(PROVIDED PASSAGE):

***

Thanks to Hillary, the Humble Campaign Pin Is Making a Big Comeback
To celebrate Hillary Clinton’s historic nomination, her campaign unveiled the Forty-Five Pin Project—45 campaign buttons by notable, contemporary artists and graphic designers. But this is about more than showing you’re with her; the pins highlight a new wave of creativity in political design.
The Clinton campaign invited designers to decorate 1- or 3-inch buttons with a design brief containing just one directive: Keep it simple. “These buttons are for Hillary Clinton, not against Donald Trump or anybody else,” says Scott Stowell of the New York design studio Open.
Although campaign buttons date to the dawn of the Republic—George Washington supporters wore metal pendants bearing his initials—the pin-back button as you know it dates to the advent of mass-produced celluloid pins just before William McKinley’s 1886 presidential campaign. “That was a revolutionary period at the turn of the century,” says Tony Lee, president of the Big Apple chapter of the American Political Item Collectors. “Illustrators went nuts, and from 1900 to 1912 you had some gorgeous stuff.” Gold filigree frames and art deco geometries dominated as prissy Victorian design sentiments waned in favor of the Art Nouveau.
Design homogenized by the middle of the century, and post-war pins in particular adhered to patriotic themes and color palettes. That changed in 1968 with the race between Richard Nixon and Hubert Humphrey. “In 1968 and 1972, you had the Vietnam War raging along,” says Michael McQuillen, who owns the campaign memorabilia website Political Parade. “A lot of those buttons would have peace and anti-war symbols and doves, because the war was so greatly on Americans’ minds.”
What sets these eras apart, from a design standpoint, is the readiness with which campaigns welcomed artists. This is particularly true of the Democratic party of late. “One could make the argument that the 2008, 2012, and 2016 campaigns present another Golden Age of button design—a modern Golden Age,” McQuillen says. Just as film did in the late 19th century, the Internet has expanded the distribution of political imagery. Shepard Fairey’s “Hope” poster went viral before Obama’s team incorporated it into campaign merchandise. It became one of the most iconic political symbols in recent history.
With the Forty-Five Pins Project, the Clinton campaign took a more proactive approach, soliciting contributions from dozens of people. The result is an impressive array of beautiful buttons that you can order online. “It’s like an Etsy store for Hillary,” says Ellen Lupton, senior curator at the Cooper Hewitt, Smithsonian Design Museum. It’s an apt description for a collection of designs that veers again and again from typical political design motifs. Joslynn Hupe, calls her design of a prismatic pink, purple, and yellow “H” deliberately offbeat. “The silhouette of the ‘H’ is purposely irregular, to represent my belief that Hillary will break out of the mold,” she says.
Some designs bring to mind earlier eras. Robynne Raye, cofounder of Modern Dog Design Co., designed a pin featuring a line drawing of a dove, a daisy chain, and the words “clean energy.” “If I just glanced at this, I would think it’s a Hubert Humphrey button, or a Eugene McCarthy button—both Democratic candidates that relied heavily on environmental messages,” McQuillen says. Others draw from digital culture. Hyperakt studio’s “Pantsuits for President” riffs on a popular meme. The button from Open features the triumphant “Praise” emoji.
The variety of styles “opens up the Hillary brand,” Lupton says. The diversity of Clinton supporters makes it easy to see the buttons as avatars, each representing a different kind of supporter. Though Lupton does note the absence of one micro-demographic, in particular: “There could have been a great Bernie Bros for Hillary button.”

***

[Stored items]
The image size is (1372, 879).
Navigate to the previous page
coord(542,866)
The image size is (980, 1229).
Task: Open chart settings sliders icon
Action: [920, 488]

***

(EXERCISES):
1. Reproduce the article on campaign pins word for word, starting at "The Clinton campaign invited" and ending at "design studio Open.".
2. Name every person whose own words the article on campaign pins quotes directly.

(ANSWERS IN ORDER):
1.
The Clinton campaign invited designers to decorate 1- or 3-inch buttons with a design brief containing just one directive: Keep it simple. “These buttons are for Hillary Clinton, not against Donald Trump or anybody else,” says Scott Stowell of the New York design studio Open.

2.
Scott Stowell
Tony Lee
Michael McQuillen
Ellen Lupton
Joslynn Hupe